大学の同期に会った時のこと
私はサッカーJ2ブラウブリッツ秋田の傘下にできた育成のためのバレーボールクラブの代表兼指導者をしています。
バレーの指導現場で気づいたことなどその都度このnoteに書き留めていこうと思っています。
先日の大学の恩師の祝賀会に行って、同期たちと改めて当時の話をゆっくりとする時間がありました。
中学生の時からバレーを始めて、いつも怒られながら、時には殴られながらバレーをしていたにも関わらず、辞めることもできないまま体育大学に進学した私。
大学時代の4年間で本当にバレーが大嫌いになり、2度とバレーはやらないと決めて秋田に帰って来た私ですが、縁あってすぐにまたバレーをやることになり、バレー歴は何やかやで44年、指導者歴は25年になりました。
今回約35年ぶりに大学の同期に会って言われたことがあって、私が4年生でキャプテンという立場でチームを優先に考えていたことと、同期が私に託していた思いが一致していなかったことを知ることができました。
「カコ(私のコートネーム)はうちらが入学してすぐのリーグ戦の応援に行った時に、一年生なのに既にスタメンとして活躍してて、本当にすごい選手がいるって思ってびっくりしていたんだよ」
「だからこそ私たちの同期の代表のカコには最後までスタメンとしてしがみついてほしかった」と。
彼女たちはリーグ戦には出ない、Bチームの選手たちでした。
バレー部員が約100人もいる中で、私は入学してからずっとAチーム(約20名)にいて、同期の中でずっとAチームでプレーしていたのは今考えると私だけでした。
今回瑞宝章を受章された森田昭子先生は、主にBチームの監督をされていて、Bチームの選手たち一人一人に目を配り、彼女たちを厳しくも将来指導者になるための自立させる指導をされていたそうです。
(私たちAチームにも時々来てくださって、愛のある叱咤激励をしてくれていました。)
そのため、Bチームにいた彼女たちは私には特別な思いを持って応援してくれていて、また指導者になる人材としての視点で見てくれていたのです。
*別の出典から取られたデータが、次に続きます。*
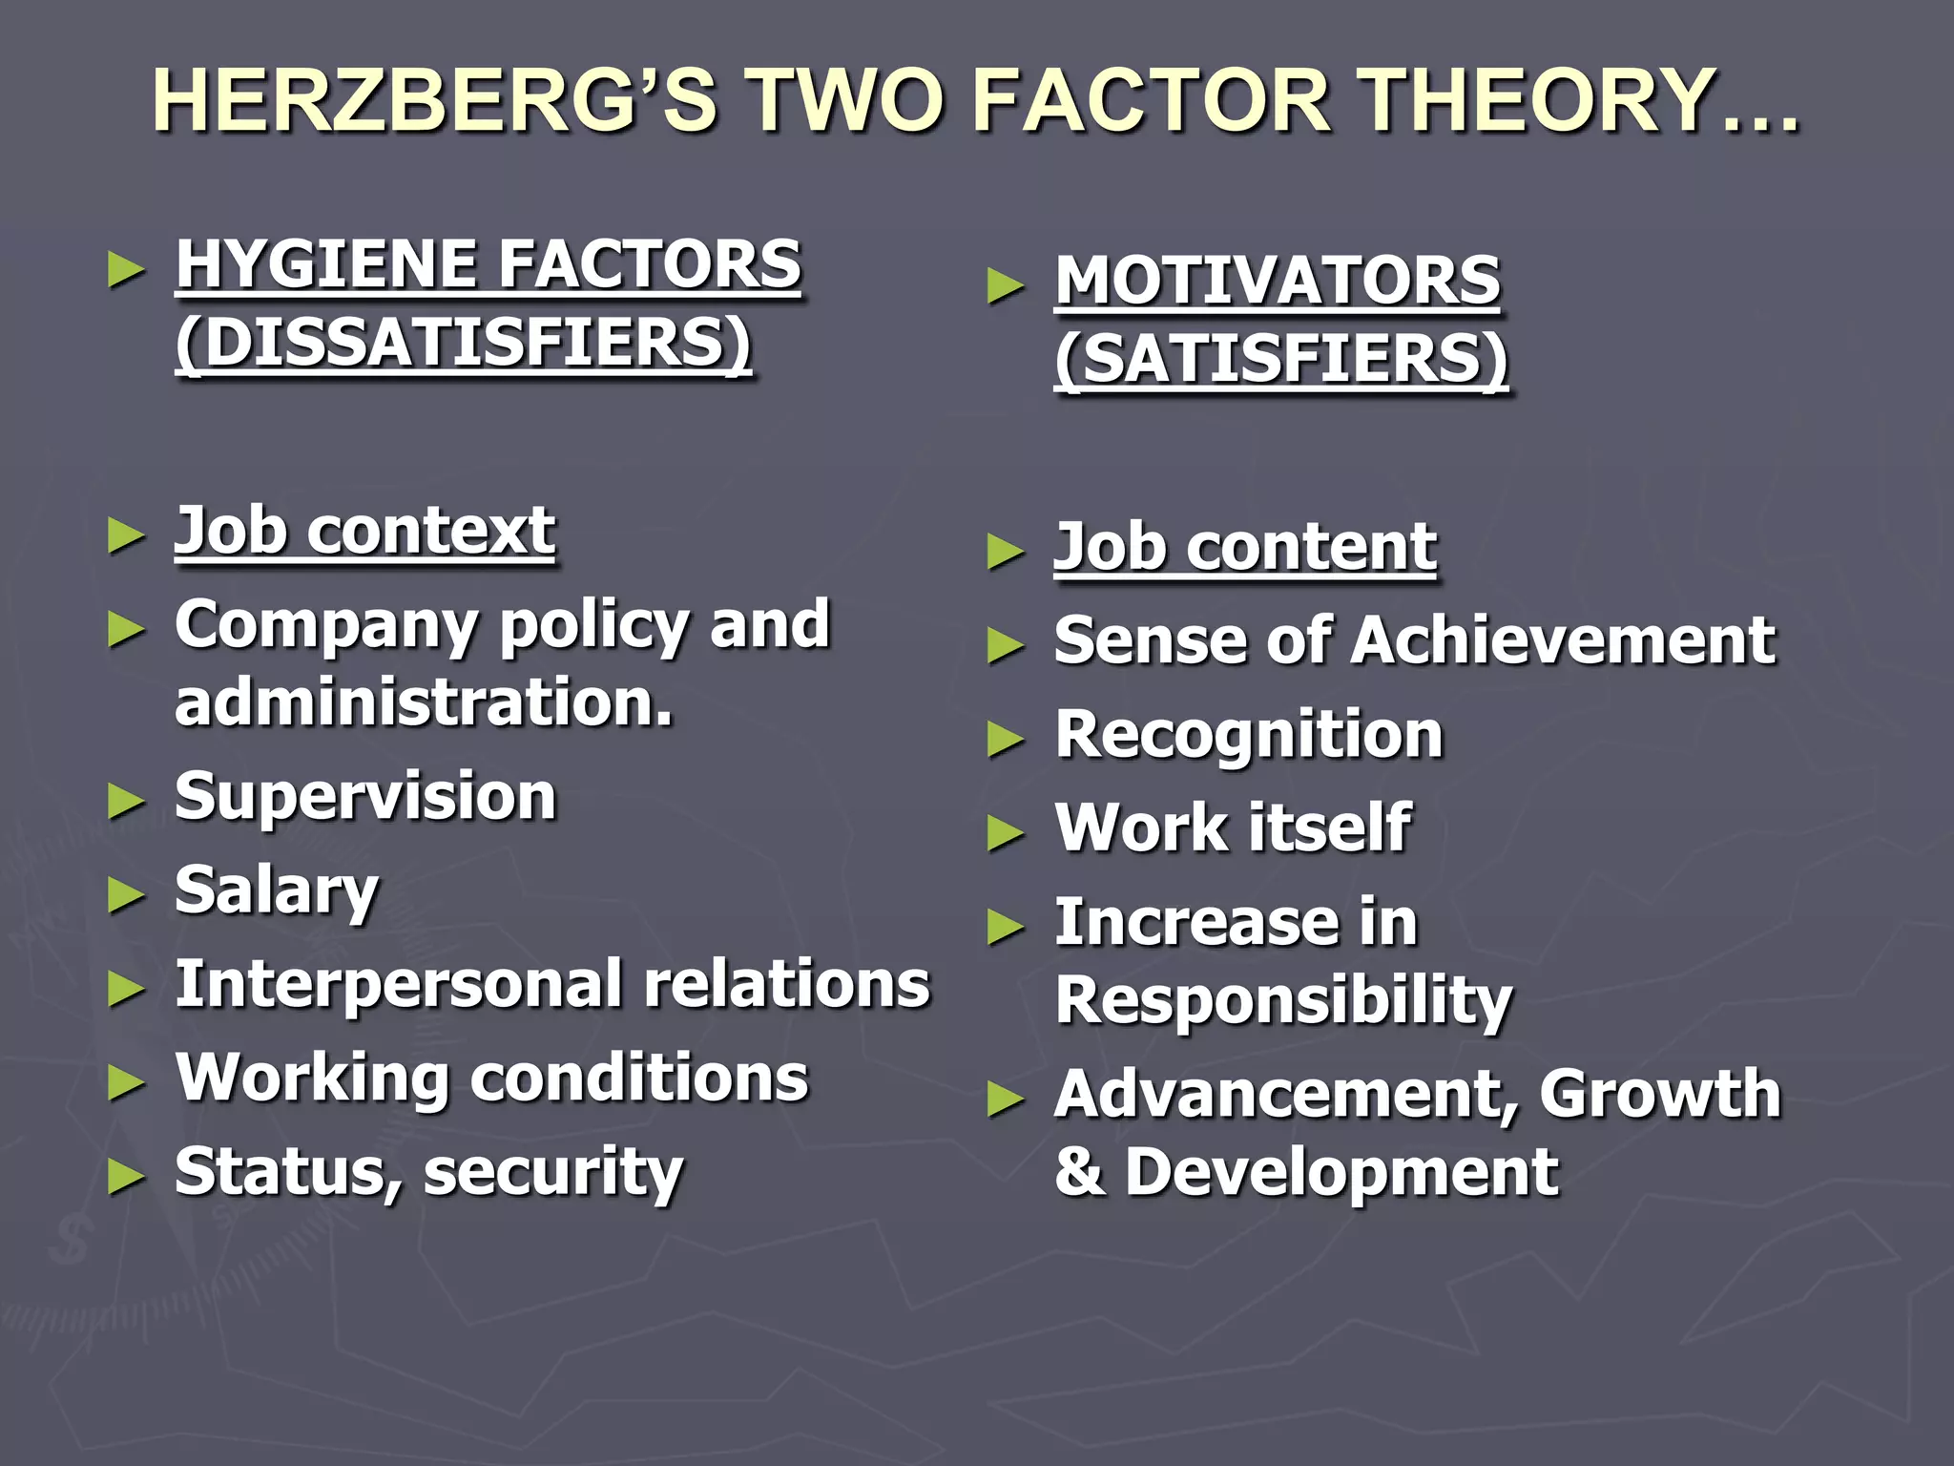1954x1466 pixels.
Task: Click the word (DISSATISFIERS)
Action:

そんな彼女たちの思いを知らなかった私は、3年生まではスタメンだったのですが、4年生でキャプテンになってからは、速さばかりを求めるセッターのトスとなかなか合わせることが出来ず…。
怪我もしていたこともあり、私が無理にスタメンになるよりは、このセッターに合わせられる選手でチームを組んだ方がチームの勝利に繋がるんじゃないかとそう感じていました。
そもそも私自身がそんなに自分のことをあまり評価していなくて、私の代わりはいくらでもいるとまで思っていたんです。
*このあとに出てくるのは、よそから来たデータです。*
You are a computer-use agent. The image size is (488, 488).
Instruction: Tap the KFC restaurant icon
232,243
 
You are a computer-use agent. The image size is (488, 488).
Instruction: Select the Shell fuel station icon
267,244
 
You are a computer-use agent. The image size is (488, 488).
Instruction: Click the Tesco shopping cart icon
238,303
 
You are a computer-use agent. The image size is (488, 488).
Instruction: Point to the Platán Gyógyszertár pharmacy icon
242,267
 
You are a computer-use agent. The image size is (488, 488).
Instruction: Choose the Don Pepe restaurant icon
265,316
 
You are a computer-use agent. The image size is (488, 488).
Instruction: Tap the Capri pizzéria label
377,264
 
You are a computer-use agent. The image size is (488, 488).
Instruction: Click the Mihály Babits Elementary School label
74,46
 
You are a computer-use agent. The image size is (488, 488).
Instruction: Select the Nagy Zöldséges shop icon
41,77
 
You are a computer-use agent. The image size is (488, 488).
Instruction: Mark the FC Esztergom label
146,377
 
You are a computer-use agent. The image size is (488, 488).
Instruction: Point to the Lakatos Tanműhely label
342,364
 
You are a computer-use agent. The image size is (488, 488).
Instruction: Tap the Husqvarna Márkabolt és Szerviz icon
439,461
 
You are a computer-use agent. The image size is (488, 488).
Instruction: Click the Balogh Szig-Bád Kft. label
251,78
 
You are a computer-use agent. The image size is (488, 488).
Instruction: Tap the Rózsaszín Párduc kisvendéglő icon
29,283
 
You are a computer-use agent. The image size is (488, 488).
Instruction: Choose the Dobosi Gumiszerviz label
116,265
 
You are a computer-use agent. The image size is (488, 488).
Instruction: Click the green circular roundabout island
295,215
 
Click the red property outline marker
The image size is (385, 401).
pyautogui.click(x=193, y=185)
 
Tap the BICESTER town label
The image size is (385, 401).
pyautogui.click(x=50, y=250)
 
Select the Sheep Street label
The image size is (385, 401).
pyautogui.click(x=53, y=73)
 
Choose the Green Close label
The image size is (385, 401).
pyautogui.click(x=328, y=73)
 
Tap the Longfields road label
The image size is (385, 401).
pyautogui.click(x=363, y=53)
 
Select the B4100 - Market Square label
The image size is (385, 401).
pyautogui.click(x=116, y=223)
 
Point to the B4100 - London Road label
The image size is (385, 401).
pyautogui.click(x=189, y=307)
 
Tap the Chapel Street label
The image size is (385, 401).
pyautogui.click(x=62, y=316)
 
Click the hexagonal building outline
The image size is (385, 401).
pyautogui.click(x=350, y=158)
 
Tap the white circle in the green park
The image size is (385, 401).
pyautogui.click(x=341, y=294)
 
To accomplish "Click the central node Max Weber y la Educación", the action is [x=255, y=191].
そして自分が下級生の頃、上級生からたくさんの理不尽なことで怒られてプレーに集中できなかった経験から、チームの悪しき習慣をどうにか変えて下級生がのびのびとプレーができる環境づくりをすることが自分の使命だと勝手に思っていました。
確かにその甲斐あってか、チームの雰囲気はかなり変わり、下級生がのびのびとプレーする空気はできたと思います。
ただ、それとは引き換えに私のプレーヤーとしての存在価値はどんどん薄くなっていきました。
キャプテンなのにスタメンではない私が下級生に指示を出し、サポートをして、練習メニューを組み、スタメンでなくても手本となるために怪我をしている体に鞭打ってプレーをしました。
時にはキャプテンなのにユニフォームを着せてもらえなかったこともありました。
本当に苦しかった…。
卒業する頃には「もう2度とバレーはしたくないし、ボールなんて見たくもない。」そんな気持ちになっていました。
今回同期に言われた言葉で自分自身でも驚いたことがありました。
「カコはとりあえずトスを上げておけば、必ずどうにかしてくれるぐらいのレベルのアタッカーだったのに、あの速いバレースタイルだとカコの良さを全く生かせなかったよね。」
「まぁ、スタメンは監督が決めることだし、当時はチームがあの速いバレーで行くって決めたんだから仕方がなかったんだろうけど、もったいないって思ってたんだよ。」
えー⁈そんな風に見てくれていたんだ…正直衝撃でした。
だって私は『ダメな選手』なんだって勝手に自分を低く評価していたんですから。
あのままバレーを辞めていたかもしれなかった私ですが、秋田に帰って来て幸いにもバレーの楽しさに出会えて再びバレーに関わることになり、恩返しのつもりで指導者になりました。
ブラウブリッツ秋田でバレーボールクラブの代表となった今でも、あの時の苦しくて惨めだった自分のことをいつも頭の片隅に入れて指導しています。
今回の同期からの話を聞いて、より一層バレーが大好きな子どもたちが嫌いになってしまうようなことはしない!あの時の私のような選手を作っちゃいけない!そう心に誓いました。
それにしても全ての出来事には意味がありますね。
おかげさまで自己肯定感が上がる出来事でした。